— AANGELEVERD FRAGMENT —
Weerwolverij in het oude Maastricht

Het geloof in het bestaan van mythische wezens als weerwolven, heksen, spoken e.d. schijnt in het verleden niet alleen onder ‘het gewone volk’ te hebben geleefd, ook rechtsgeleerden waren destijds kennelijk overtuigd van hun bestaan. Dit blijkt uit het volgende verhaal, gebaseerd op in 1605 en 1607 te Maastricht tegen weerwolven uitgesproken vonnissen. Lees en huiver!

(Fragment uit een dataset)
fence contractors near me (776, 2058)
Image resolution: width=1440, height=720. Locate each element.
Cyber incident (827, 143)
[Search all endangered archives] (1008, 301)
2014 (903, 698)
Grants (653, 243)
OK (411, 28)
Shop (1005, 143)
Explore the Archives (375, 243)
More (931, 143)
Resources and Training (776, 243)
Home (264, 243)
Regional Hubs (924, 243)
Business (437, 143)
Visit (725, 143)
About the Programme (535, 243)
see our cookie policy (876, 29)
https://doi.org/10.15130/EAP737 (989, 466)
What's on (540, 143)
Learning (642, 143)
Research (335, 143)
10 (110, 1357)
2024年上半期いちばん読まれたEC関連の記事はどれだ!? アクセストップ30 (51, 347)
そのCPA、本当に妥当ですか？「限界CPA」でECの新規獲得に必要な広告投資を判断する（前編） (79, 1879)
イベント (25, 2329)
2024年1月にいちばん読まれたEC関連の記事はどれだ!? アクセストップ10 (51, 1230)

— OPDRACHTEN —
A: Neem uit de rijen het stuk van de regel met "Explore the Archives (375, 243)" tot en met de regel met "see our cookie policy (876, 29)" letterlijk over.
B: Schrijf de tekst over weerwolverij in het oude Maastricht verder vanaf de laatste zin.

— ANTWOORDEN —
A:
Explore the Archives (375, 243)
More (931, 143)
Resources and Training (776, 243)
Home (264, 243)
Regional Hubs (924, 243)
Business (437, 143)
Visit (725, 143)
About the Programme (535, 243)
see our cookie policy (876, 29)

B:
In 1605 stond een zekere Henry Gardinn in Maastricht terecht wegens weerwolverij. Hij beweerde door een van zijn vrienden, Jan Le Loup (what’s in a name…),tot weervolverij te zijn overgehaald. Dat was gebeurd door hem een kattenvel over zijn oren te trekken, waardoor hij in een weerwolf was veranderd. Een paar dagen laten zouden ze samen in de buurt van Jalhay in de Ardennen een kind hebben ontvoerd en dat later hebben opgegeten. Bij het ontbreken van psychiaters en advocaten in die tijd werd onze weerwolf Henry Gardinn opgepakt en prompt tot de brandstapel veroordeeld.

Zijn vriend Le Loup was intussen gevlucht en hield zich enige tijd schuil. Enkele dagen later echter, bij een bezoek aan Maaastricht werd hij alsnog achter slot en grendel gezet. Tijdens zijn verhoor ontkende hij alle aantijgingen en zei te zijn overgehaald door Gardinn. Na op de pijnbank te zijn gelegd bleef hij volhouden onschuldig te zijn. Pas na een nieuw bezoek aan de folterkamer gaf hij uiteindelijk, uitgeput en hangend aan een paal, te kennen een volledige bekentenis te willen afleggen.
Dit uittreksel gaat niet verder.